Sincerity is Quieting

After al-Fatihah, The Opening, what is the most memorized surah? Which encompasses one third of al-Qur'an? And who knows why? Surah al-Ikhlaas, The Sincerity, speaks to one of the two prerequisites to good, without which, all efforts are in vain: That we act in accordance with what was revealed, yes, but also truly only for Allah's Sake. Not our desires or the influence of anyone or anything else.


In a recent khutbah, Omar Suleiman retells the story of a man among the companions who fought bravely in defense of the Muslims, and yet the Prophet said that he is destined for the Fire because he had done that to be glorified by others, and not for Allah. He had already received a reward when the companions were so impressed with him.


Intention is trickier than we make it, unfortunately. Speaking it out loud doesn't help as those are mere words. It's a matter of the human heart, which can turn, and a desire that sometimes begs us to lie to our own selves about why we do what we do. So, it should take more of our focus, as compared with debating whether we wiggle our finger or keep it still during at-Tashshahud, for example. If we don't mean what we're saying, our worship is ruined, regardless which fiqh we follow or how carefully we fulfill external actions.

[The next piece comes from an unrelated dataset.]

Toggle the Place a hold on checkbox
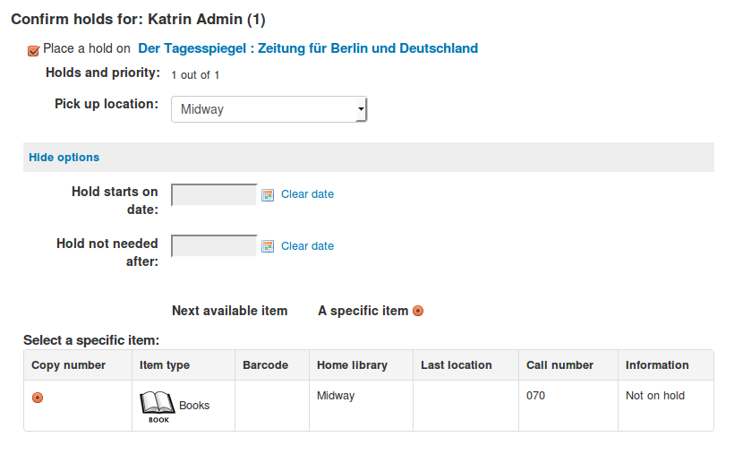 [x=34, y=50]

We have to constantly be asking ourselves why we're doing what we're doing, which will probably come out in the nuances of our decisions, timing, and the words we choose. Intension bears even upon permissibility, because there are exceptions built into Shari'ah, which open the test in front of us to the complications which test of our sincerity, at times.

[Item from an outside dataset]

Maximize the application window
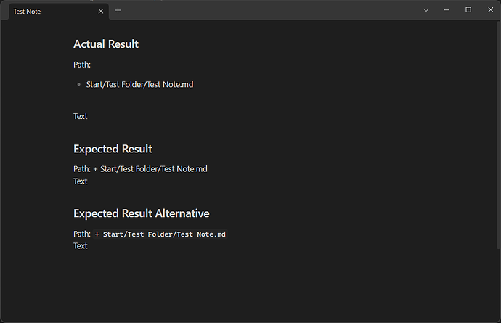501x323 pixels. pyautogui.click(x=468, y=9)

Sincerity in Islam is balanced within the Mercy of Allah, to Whom our worship is directed. It isn't "sincerity" to sit in the sun while fasting or to make wudu on the eyeball, itself. Rather, that is extreme. It's not sincerity to avoid medicine, either, if you need it. It's not sincerity to publicly degrade sinners.


Sincerity doesn't call for anything more or less than what pleases Allah. Anything we add to what Allah wants from us is a misdirection, and a terrible one if we make it in the name of Allah's religion—much worse than mere fawahisah, itself, is to declare for others what is haraam and what is halaal, but from our assumptions, desires, or fears, not Allah's order.

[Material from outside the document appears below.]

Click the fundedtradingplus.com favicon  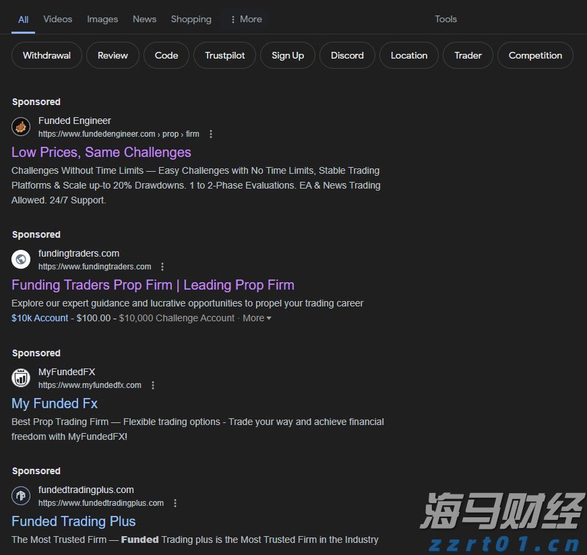tap(20, 495)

I've only mentioned some of the reasons it's difficult to sort out and purify our intentions, but which are so vital to success in both this life and the hereafter. So, this summer, I'm hoping to write a fiqh series that looks at issues on the edge of our opinions as Muslims. The fuquhah among the scholars of Islam can sort out the details, but I plan to discuss how we discuss these issues . . . within ourselves and among each other . . . in a way that speaks to our sub-cultures and our personal intentions. And I'll use, as examples, in sha Allah: da'wah to non-Muslims, da'wah to Muslims, and medical permissibility of otherwise haraam. I'll also discuss how we talk about ways we should or should not moderate our attention to things that are always haram. And, lastly, I'll talk about how we think about how others see us (self-esteem) as a matter of religious duty. In sha Allah.


The goal of focusing on sincerity of intention is first for the same reason the prophets and companions of prophets did, which is, of course, so that our worship will be accepted. If Allah admits us to the Paradise, then it is by the Mercy of Allah, but the sign of that is acceptance of some good from us, even if it seems small like the woman who gave a drink to a dog.


But I also want to take myself—and anyone who feels inclined to read these posts—on a review of how we talk with each other and with our inner selves because the Ummah needs to unite, and upon something. And, so, we have to prioritize, and cut out noise. And I feel and hope we're already doing that, such that the opportunity to improve is there.


Lastly, though, I'm on this journey, myself, to purify, for myself, and I hope you for you. Allah says al-Qur'an is "a healing and a Mercy" (17:1). In an ayah about fasting, Allah "intends every facility to you; He does not want to put you in difficulties" (2:185). And, so, we have to continually sort out and refresh ourselves in what is coming from Allah, as opposed to the noise among the disorder in the world. May Allah guide us. Ameen.